Although there aren’t many figures detailing exactly how much South Africans spend on their hobbies, the start-up costs are usually the heaviest, such as becoming certified as a scuba diver or buying the actual equipment. Most South Africans spend at least 3% of their monthly income on leisure activities not including alcohol, transport and food (according to Stats SA), whereas true hobby enthusiasts can spend up to 25% of their salary maintaining their passion.
Some hobbies have heavy running costs – such as golfing. The Huddle Park golf range offers packages from R110, whereas Houghton Golf Club charges visitors R570 to tee off. Golf lessons can cost over a thousand rand to get started, while a starter kit of golf clubs costs R3000. Then then are monthly caddy and green fees to consider. Kiteboarders on the other hand can enjoy the waves for free, but have to shell out at least R17,500 for a starter kit plus extra fees for roof racks or trailers to tote their gear.
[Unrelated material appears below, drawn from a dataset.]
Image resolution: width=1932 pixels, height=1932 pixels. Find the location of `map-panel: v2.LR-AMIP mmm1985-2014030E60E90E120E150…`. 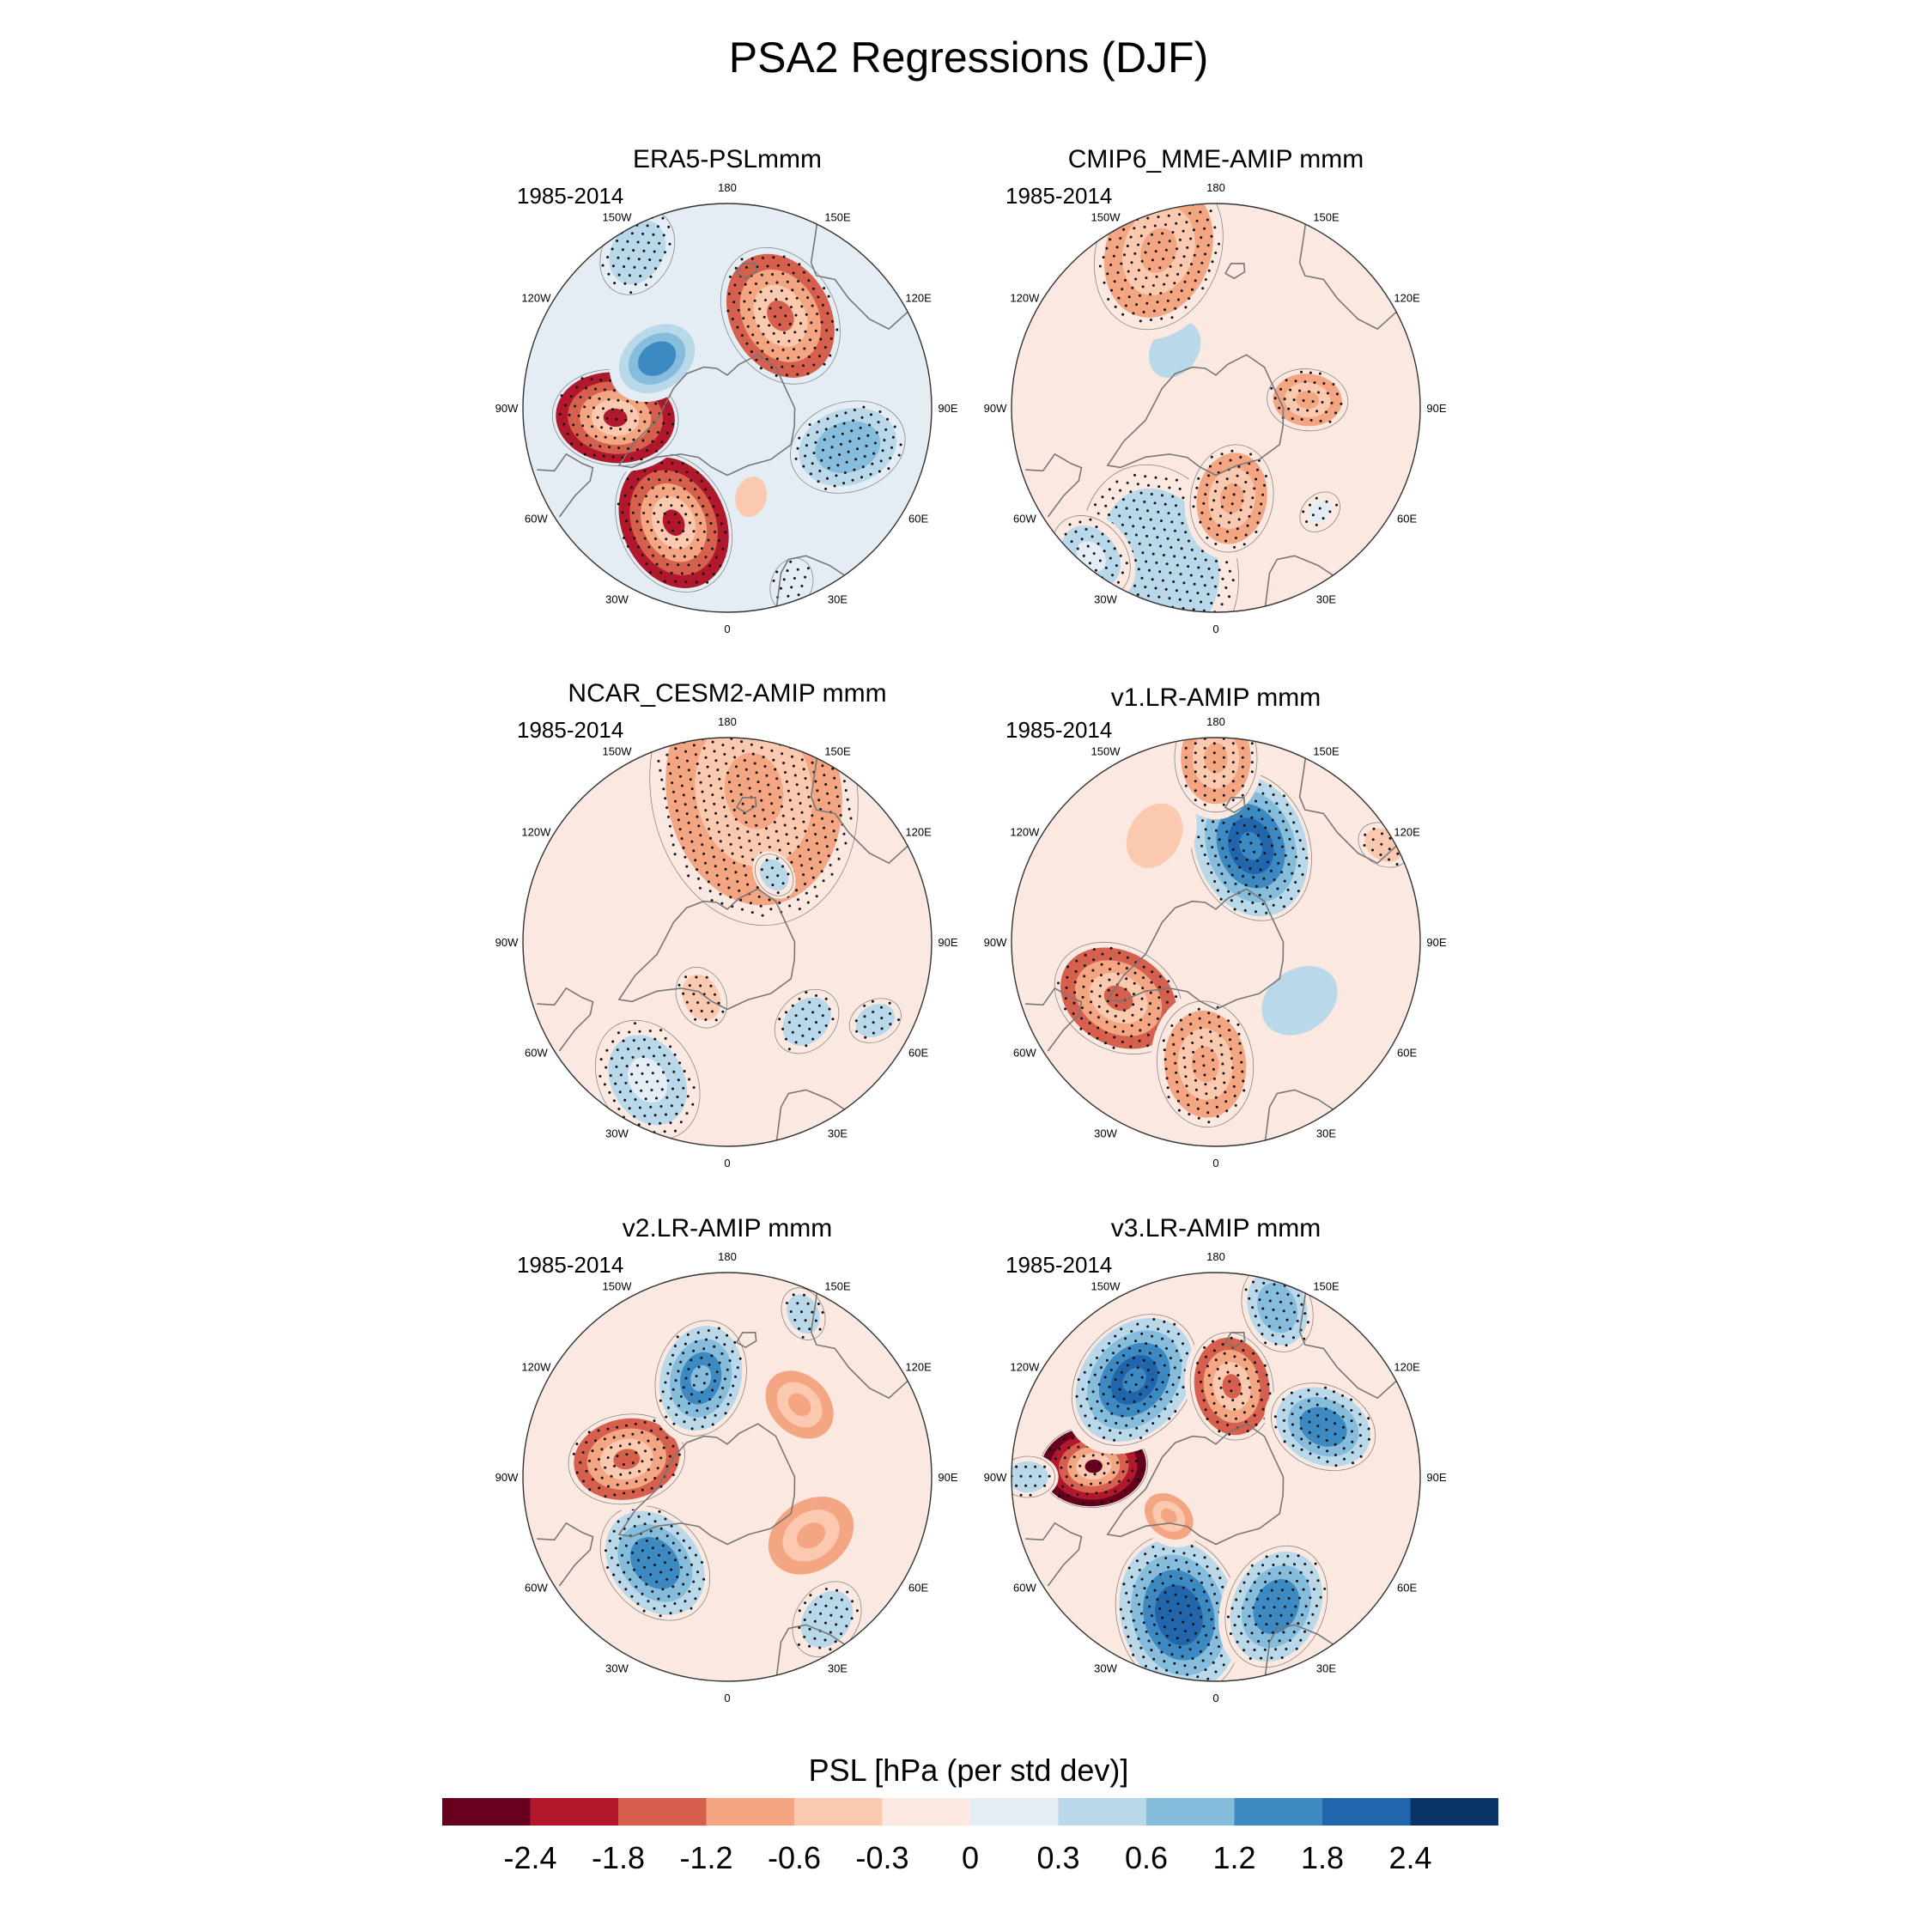

map-panel: v2.LR-AMIP mmm1985-2014030E60E90E120E150… is located at coordinates (726, 1459).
The best advice that can be offered to new hobbyists is not to start out paying retail prices, says Claire Cobbledick, Head of Gumtree South Africa. “This also rings true if you are purchasing gear for your children – who might lose interest much more quickly than anticipated. Becoming skilled at a hobby takes a lot of time and money and they may well lose enthusiasm for their new project along the way,” she says. “Buying second hand equipment gives you access to quality items – sometimes at 50% less than the retail value – so that you can start the hobby but minimize the risk that you will shell out thousands of rands for items that ultimately gather dust in the garage.”
Cobbledick also advises spending some time browsing the community and services classifieds to cut costs. “There are plenty of SMEs who offer transport for your gear or have started small clubs that offers free advice or gear hire.”
Gumtree recently introduced an online Sport and Leisure Pricing Guide that compares the average selling price of secondhand sporting gear to recent retail prices. “The guide also allows you to view real items for sale on the page and contact sellers for information,” says Cobbledick. “It’s a great way to plan for your new hobby.”
Cobbledick says that close to 120,000 visitors browse for sports and leisure bargains on the site every month. “If you buy your second hand gear and find that you don’t enjoy or don’t have as much time for a new hobby, it’s very easy to log on, check the second hand selling price and resell the items. You will likely recover 80-100% of the value of the item if it’s still in good condition, whereas someone who has bought an item for the full retail price will usually only recoup 50-75%.”
As to which hobby will enjoy the greatest uptake in 2016, Cobbledick says cycling is likely to remain on top. “Cycling is by far the most popular vertical on our site at the moment, particularly in the Western Cape. Apparently it’s the new golf!”